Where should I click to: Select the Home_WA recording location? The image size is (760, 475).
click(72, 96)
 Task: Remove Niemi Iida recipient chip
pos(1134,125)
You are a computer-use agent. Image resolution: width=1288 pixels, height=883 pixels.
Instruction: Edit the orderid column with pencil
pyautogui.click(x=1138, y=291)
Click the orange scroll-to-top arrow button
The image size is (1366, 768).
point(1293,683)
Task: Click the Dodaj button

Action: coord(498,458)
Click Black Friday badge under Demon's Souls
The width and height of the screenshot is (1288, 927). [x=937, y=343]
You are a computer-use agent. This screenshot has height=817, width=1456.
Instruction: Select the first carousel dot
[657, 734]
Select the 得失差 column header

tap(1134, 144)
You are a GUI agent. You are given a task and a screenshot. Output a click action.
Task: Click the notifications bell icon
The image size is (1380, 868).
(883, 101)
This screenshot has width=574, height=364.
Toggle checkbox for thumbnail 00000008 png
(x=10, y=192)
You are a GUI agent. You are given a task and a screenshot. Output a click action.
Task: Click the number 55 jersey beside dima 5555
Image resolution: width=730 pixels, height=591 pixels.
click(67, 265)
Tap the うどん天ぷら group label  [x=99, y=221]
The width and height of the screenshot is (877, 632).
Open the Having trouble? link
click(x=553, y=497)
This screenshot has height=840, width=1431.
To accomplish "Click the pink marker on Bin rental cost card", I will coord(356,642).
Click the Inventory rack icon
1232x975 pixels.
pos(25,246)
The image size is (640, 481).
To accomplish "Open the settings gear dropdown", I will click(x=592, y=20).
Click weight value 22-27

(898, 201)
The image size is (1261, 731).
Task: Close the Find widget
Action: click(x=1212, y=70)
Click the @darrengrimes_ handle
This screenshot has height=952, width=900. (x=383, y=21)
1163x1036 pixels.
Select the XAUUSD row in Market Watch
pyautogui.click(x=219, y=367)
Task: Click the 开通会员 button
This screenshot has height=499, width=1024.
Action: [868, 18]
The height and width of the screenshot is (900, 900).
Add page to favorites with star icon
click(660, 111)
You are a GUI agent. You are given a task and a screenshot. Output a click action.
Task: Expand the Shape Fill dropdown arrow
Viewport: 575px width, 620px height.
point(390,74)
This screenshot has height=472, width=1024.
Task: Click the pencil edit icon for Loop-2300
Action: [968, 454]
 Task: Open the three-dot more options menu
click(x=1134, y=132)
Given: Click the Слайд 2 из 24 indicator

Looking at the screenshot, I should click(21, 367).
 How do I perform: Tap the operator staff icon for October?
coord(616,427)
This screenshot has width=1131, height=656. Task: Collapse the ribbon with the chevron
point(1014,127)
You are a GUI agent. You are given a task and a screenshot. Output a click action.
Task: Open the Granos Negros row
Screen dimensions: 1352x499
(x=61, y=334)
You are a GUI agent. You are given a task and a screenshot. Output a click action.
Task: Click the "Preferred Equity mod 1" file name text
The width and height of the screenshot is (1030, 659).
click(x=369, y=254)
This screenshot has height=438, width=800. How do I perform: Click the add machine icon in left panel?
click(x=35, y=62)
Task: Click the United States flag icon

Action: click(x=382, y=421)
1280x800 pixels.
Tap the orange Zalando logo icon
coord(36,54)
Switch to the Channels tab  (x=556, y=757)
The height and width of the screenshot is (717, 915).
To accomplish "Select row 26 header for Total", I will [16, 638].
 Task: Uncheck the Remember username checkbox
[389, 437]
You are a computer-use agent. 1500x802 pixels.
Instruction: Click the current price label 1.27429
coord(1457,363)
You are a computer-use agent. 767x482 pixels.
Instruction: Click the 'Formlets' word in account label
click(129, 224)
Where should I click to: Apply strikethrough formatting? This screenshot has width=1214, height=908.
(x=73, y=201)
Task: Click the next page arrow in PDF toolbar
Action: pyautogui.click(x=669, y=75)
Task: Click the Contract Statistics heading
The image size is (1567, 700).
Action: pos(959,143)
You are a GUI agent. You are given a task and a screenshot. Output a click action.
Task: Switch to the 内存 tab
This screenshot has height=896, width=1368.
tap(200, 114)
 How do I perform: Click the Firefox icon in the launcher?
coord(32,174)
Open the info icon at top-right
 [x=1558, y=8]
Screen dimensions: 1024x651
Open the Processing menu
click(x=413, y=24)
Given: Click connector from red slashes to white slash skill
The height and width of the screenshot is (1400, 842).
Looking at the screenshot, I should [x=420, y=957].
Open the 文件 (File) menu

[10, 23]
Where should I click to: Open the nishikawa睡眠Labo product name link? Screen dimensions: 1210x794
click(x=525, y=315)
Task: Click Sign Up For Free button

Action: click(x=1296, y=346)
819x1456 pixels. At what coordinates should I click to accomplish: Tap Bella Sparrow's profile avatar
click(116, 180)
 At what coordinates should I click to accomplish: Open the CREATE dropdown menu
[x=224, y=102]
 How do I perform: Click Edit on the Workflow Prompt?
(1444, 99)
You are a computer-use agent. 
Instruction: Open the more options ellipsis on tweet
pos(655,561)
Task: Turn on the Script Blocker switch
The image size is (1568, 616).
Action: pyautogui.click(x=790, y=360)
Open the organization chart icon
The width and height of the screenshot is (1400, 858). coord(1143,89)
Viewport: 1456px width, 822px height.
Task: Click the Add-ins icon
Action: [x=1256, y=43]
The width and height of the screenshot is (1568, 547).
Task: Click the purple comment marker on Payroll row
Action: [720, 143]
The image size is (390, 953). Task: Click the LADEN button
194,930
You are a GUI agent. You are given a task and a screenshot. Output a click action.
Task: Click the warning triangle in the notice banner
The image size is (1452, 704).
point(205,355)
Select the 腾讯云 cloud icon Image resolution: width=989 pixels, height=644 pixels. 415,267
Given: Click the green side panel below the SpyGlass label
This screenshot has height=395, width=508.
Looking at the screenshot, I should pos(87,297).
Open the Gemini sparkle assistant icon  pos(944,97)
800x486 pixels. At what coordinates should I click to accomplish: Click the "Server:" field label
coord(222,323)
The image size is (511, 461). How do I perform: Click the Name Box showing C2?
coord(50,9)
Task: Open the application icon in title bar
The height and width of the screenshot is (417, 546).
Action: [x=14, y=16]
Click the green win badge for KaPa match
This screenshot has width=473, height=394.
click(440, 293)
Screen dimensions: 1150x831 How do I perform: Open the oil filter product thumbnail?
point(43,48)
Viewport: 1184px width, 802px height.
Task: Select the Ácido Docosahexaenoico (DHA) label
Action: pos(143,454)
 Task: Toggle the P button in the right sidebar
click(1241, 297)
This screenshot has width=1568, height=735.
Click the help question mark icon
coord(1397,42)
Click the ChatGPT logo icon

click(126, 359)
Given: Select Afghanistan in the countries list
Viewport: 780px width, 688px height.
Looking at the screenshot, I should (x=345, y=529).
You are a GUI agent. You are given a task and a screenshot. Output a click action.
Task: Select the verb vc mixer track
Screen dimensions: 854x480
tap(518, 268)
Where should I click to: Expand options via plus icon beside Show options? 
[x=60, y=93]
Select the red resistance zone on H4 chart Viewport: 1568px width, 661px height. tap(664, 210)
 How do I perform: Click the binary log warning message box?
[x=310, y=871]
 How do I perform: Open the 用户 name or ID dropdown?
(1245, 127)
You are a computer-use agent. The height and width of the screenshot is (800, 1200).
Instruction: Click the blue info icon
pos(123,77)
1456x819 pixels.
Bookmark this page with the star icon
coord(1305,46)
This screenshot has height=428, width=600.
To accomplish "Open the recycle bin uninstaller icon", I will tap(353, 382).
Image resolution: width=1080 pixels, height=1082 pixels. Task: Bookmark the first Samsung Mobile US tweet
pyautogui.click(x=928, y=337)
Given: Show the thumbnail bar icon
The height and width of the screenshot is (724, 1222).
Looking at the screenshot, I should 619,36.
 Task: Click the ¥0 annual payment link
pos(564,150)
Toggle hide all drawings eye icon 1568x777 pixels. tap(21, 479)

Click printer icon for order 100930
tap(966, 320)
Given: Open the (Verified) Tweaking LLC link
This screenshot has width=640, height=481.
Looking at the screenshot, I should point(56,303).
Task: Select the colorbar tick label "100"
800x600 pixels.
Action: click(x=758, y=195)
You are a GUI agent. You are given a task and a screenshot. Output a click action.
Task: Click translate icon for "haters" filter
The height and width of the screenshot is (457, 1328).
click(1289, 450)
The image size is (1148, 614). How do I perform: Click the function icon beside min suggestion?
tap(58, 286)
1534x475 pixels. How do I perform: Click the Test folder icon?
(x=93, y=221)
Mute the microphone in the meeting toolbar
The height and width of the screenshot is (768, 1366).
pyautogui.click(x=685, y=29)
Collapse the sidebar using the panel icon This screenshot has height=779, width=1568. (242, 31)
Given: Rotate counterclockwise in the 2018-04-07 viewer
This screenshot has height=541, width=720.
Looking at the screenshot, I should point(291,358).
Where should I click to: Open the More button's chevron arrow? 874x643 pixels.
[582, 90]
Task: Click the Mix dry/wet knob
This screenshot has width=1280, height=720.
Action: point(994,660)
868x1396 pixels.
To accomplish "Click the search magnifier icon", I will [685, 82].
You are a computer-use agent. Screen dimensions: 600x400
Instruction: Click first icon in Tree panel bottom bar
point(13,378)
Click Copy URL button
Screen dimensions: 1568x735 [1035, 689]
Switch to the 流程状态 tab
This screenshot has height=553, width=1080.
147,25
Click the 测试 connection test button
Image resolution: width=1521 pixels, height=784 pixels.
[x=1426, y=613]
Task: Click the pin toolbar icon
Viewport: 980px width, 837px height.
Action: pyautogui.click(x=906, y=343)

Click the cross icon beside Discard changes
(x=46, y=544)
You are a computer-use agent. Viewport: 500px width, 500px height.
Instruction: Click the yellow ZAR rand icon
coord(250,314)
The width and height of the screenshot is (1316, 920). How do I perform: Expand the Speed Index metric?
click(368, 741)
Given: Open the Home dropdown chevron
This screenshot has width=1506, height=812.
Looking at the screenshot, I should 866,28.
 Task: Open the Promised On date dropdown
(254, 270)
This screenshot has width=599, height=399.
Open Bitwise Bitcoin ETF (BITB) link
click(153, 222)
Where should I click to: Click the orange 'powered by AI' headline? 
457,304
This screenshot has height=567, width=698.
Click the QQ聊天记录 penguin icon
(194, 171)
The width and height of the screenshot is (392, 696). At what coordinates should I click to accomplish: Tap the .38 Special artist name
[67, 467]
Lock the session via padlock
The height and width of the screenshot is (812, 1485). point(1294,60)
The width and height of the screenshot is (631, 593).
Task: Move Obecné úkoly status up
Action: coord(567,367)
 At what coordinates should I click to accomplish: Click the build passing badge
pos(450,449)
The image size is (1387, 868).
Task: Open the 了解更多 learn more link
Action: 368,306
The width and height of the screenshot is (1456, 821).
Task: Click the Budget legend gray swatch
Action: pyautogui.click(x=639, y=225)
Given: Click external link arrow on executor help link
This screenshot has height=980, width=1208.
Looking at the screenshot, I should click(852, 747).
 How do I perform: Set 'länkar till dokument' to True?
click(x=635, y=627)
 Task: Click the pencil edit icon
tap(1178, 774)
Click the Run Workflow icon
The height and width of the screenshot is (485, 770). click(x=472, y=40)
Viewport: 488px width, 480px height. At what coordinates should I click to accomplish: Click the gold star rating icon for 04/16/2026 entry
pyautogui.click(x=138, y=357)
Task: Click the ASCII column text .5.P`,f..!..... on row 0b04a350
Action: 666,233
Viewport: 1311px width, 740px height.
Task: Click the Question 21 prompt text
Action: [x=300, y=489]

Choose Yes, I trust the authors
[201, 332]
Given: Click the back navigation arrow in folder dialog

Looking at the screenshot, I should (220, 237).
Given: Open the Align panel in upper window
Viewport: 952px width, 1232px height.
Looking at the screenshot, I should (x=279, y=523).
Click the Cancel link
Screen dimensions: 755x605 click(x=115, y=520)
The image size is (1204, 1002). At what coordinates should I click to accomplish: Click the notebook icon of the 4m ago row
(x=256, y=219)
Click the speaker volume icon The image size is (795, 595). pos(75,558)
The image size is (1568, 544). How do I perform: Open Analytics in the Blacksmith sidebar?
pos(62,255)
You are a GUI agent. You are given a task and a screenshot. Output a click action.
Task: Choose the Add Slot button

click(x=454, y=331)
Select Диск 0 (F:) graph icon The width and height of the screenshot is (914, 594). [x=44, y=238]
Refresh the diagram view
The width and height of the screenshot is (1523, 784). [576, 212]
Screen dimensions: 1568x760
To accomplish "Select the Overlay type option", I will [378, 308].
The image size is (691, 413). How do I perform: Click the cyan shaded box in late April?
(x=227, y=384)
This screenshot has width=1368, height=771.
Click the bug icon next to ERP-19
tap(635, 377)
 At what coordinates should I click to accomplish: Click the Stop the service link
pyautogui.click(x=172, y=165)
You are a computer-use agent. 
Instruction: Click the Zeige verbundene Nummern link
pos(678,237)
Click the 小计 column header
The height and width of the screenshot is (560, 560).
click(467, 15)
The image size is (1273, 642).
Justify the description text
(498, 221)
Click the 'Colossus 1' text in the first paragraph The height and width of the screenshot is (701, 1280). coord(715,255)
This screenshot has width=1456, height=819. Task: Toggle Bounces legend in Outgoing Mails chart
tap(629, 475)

▶ **WHAT IS BEING ASKED**:
Render the records as a Markdown table with a Row column for the row number and a Line column for the line. Begin at the line that contains "Given: Click the Слайд 2 из 24 indicator", stop after the line that contains "point(1014,127)", and leave out blank lines.

▶ **OUTPUT OF THE TASK**:
| Row | Line |
|---|---|
| 1 | Given: Click the Слайд 2 из 24 indicator |
| 2 | Looking at the screenshot, I should click(21, 367). |
| 3 |  How do I perform: Tap the operator staff icon for October? |
| 4 | coord(616,427) |
| 5 | This screenshot has width=1131, height=656. Task: Collapse the ribbon with the chevron |
| 6 | point(1014,127) |